Lykke Li Brings Her Dramatic Indie-Pop To The Moore (Photos)

Lykke Li performs at the Moore theatre in Seattle (Photo by John Lill)

The stage at The Moore on Wednesday night could have been set for a Halloween show. Footlights, fog, eerie music and black, diaphanous fabrics hung from the rafters as Swedish songstress Lykke Li’s black-clad form danced amongst them. The show’s goth paradise scenario, which kicked off the US leg of her tour, belied Li’s unique and feminine voice.

Li’s singular voice lingers just on the right side of annoying, but works because the songs are so good. Varying between rhythm-driven crowd-pleasers and ballads that showed a more fragile side, the nearly-90 minute set drew heavily from two of her three albums, 2011’s Wounded Rhymes and this year’s I Never Learn.

There were a few dead-air moments between songs, and a few awkward attempts to get the crowd to sing along, but overall the vibe was enthusiastic. While she looks the part with her hair-swinging moves, Li straddled the fence between confident stage presence and weirdly cliched chatter. “I wrote the album so we could have a moment like this,” she announced before “Never Gonna Love Again,” the big power ballad accompanied at her request by cell phones in the air.
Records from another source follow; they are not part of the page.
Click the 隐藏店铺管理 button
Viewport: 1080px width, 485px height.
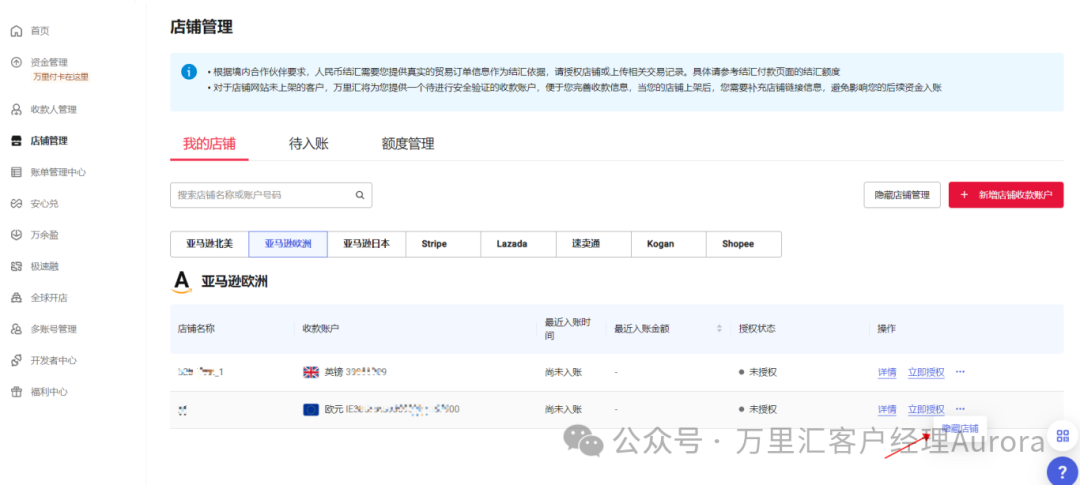pyautogui.click(x=901, y=195)
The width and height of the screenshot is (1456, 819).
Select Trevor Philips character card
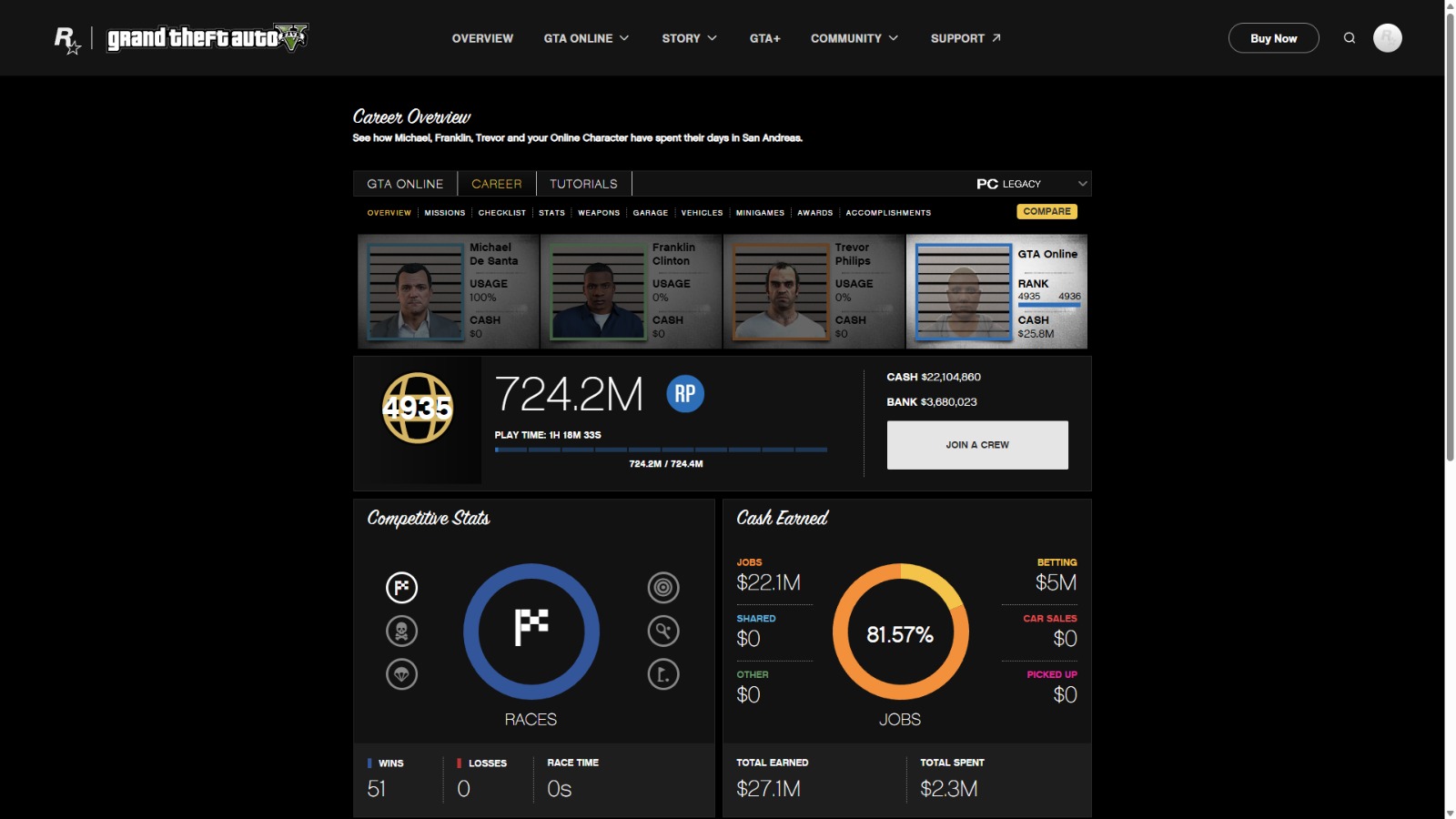(x=814, y=291)
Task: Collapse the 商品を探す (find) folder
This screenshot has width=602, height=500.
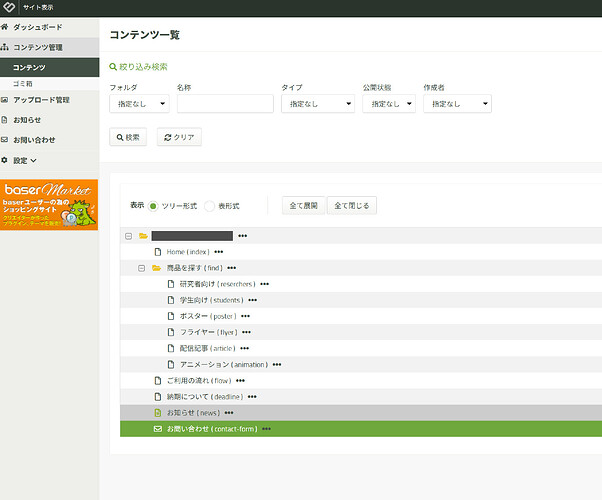Action: click(141, 268)
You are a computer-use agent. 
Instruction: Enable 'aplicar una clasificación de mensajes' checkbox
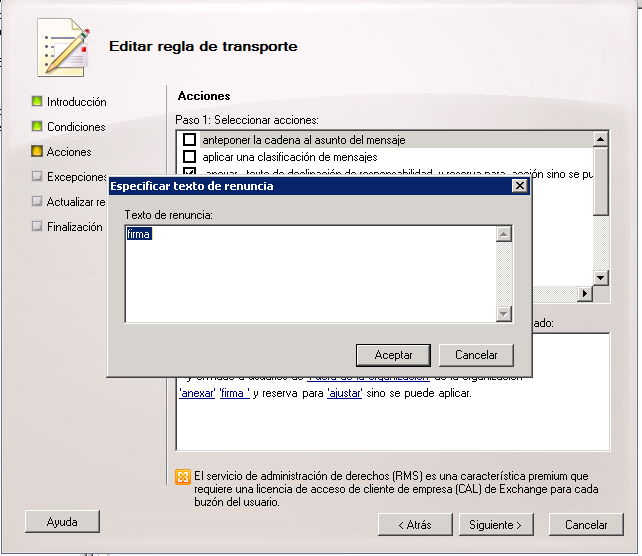click(x=190, y=157)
Overall, however, she commanded the stage in front of her 5-piece band, often banging on the drums or the microphone stand, her movements accentuating the dramatic indie pop. “Rich Kid Blues,” with an eastern-tinged vocal, was a highlight, along with “I Follow Rivers” and an unexpected cover of Fleetwood Mac’s “Silver Springs.” “Get Some” had a bone-rattling hip hop bass intro, and closed the set with huge energy.

Fellow Swede (Swedish-American, technically) Mapei opened the show with an excellent short set of R&B-flavored electro-pop.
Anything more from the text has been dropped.